→ **EXERCISE DETAILS**:
Print the entries underneath word for word, omitting whatever pictures they contain.

→ **RECORDS SUPPLIED**:
|---|
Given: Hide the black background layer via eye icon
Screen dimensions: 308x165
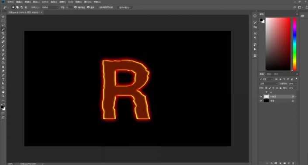Looking at the screenshot, I should point(261,101).
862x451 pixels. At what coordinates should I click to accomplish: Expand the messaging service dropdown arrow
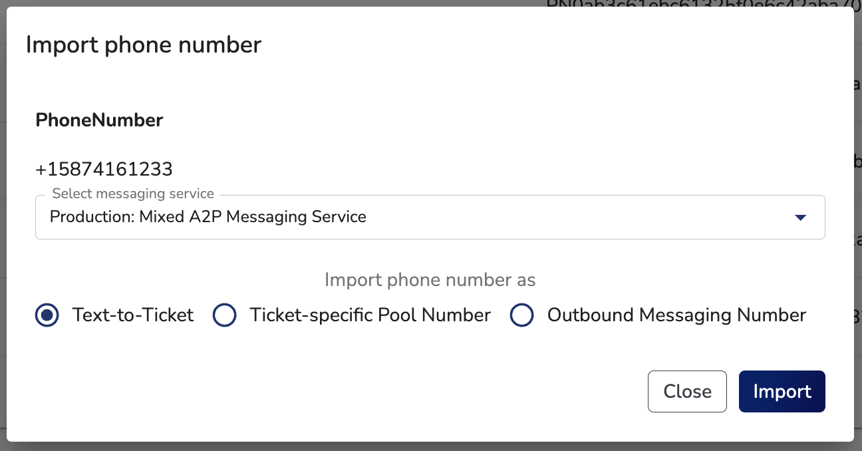click(x=801, y=218)
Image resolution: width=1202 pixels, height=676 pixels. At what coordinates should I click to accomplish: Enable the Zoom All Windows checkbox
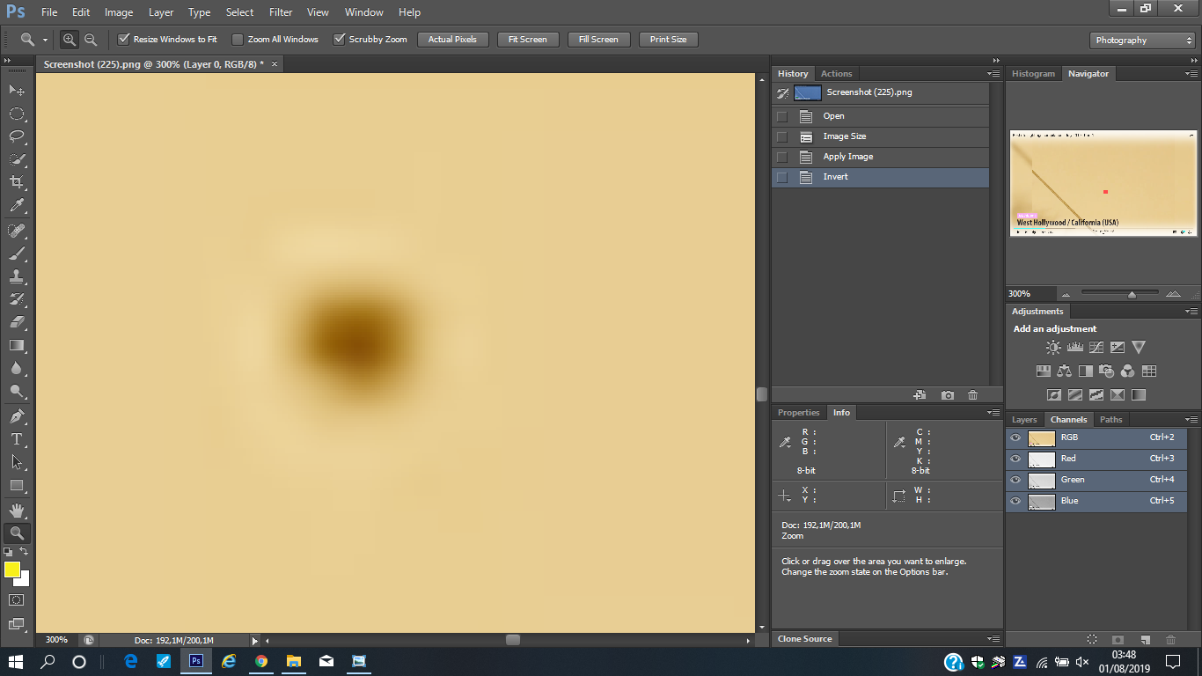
|---|
→ **RESULT FOR THIS TASK**:
Given: Hide the black background layer via eye icon
Screen dimensions: 308x165
Looking at the screenshot, I should point(261,101).
862x451 pixels. At what coordinates should I click to accomplish: Expand the messaging service dropdown arrow
click(x=801, y=218)
Image resolution: width=1202 pixels, height=676 pixels. At what coordinates should I click to accomplish: Enable the Zoom All Windows checkbox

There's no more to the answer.